Alagoas durante boa parte do século XX teve altas taxas de analfabetismo, rivalizando com o Piauí. Se levarmos em consideração as estatísticas do censo de 1950, Alagoas tinha 77,9% e o Piauí 78,4% de analfabetos. Argumento forte para qualquer cidadão pensar muito ao decidir instalar uma livraria ou editora e se perguntar: quem compraria livros nessa terra?

O Brasil tem apenas 2.008 livrarias e uma população que ultrapassa os 180 milhões de habitantes, o que dá, em média, um estabelecimento para cada 89,6 mil habitantes. A Argentina, nosso vizinho ao sul do continente, chegou a ter 950 livrarias para uma população de 37 milhões de habitantes, o que dá, em média, 34,9 mil habitantes para cada estabelecimento. Cerca de 250 livrarias fecharam com a crise econômica, mesmo assim ainda há 700 livrarias. O que dizer de Paris, que tem duas mil livrarias apenas na capital francesa?

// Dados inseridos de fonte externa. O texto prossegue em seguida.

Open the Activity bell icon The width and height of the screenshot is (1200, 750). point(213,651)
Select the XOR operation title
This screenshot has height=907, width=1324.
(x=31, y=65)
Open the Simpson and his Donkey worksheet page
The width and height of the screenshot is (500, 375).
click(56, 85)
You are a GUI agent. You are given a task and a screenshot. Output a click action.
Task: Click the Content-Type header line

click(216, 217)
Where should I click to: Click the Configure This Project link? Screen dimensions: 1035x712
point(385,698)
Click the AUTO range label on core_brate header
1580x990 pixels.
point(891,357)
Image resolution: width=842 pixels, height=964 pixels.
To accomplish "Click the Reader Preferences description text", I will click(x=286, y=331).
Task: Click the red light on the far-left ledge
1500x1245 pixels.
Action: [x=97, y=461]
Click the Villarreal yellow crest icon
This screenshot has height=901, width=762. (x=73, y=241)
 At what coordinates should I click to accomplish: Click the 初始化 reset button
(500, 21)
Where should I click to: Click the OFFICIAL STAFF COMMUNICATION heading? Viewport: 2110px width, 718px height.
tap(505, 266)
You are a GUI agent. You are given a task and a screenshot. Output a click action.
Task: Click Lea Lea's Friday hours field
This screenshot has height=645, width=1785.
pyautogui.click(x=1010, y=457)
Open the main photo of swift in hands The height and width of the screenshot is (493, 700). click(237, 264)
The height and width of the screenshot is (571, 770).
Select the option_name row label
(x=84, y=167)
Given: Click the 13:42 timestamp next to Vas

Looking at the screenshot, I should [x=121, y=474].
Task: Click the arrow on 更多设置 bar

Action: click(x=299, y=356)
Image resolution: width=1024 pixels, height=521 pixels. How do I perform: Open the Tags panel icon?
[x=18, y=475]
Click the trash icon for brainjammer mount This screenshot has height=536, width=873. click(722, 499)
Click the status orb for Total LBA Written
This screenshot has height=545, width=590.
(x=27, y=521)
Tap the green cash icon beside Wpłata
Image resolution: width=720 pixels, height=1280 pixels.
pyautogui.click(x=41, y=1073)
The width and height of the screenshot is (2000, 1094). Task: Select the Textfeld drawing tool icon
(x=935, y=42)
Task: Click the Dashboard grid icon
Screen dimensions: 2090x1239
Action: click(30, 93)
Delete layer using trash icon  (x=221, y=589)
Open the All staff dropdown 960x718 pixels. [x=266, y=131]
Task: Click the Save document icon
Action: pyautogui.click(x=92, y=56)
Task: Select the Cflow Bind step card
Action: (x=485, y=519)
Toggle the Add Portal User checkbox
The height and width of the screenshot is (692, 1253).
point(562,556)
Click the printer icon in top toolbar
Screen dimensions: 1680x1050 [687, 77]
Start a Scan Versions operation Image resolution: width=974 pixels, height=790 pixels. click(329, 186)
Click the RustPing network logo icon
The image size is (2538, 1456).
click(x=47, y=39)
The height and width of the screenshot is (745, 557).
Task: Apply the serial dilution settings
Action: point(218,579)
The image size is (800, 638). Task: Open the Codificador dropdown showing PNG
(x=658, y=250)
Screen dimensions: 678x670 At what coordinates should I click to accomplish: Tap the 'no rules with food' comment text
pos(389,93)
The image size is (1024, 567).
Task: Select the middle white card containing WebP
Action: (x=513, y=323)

Entanto, não há por que desanimar. Como nem tudo está perdido, muitas livrarias nas últimas décadas abriram e fecharam em Maceió (mas isso faz parte de outra história, não desta que contamos aqui).  É crescente a profissionalização e o empenho de livreiros, editores e escritores, o que gera um significativo incremento na venda de livros em nosso Estado.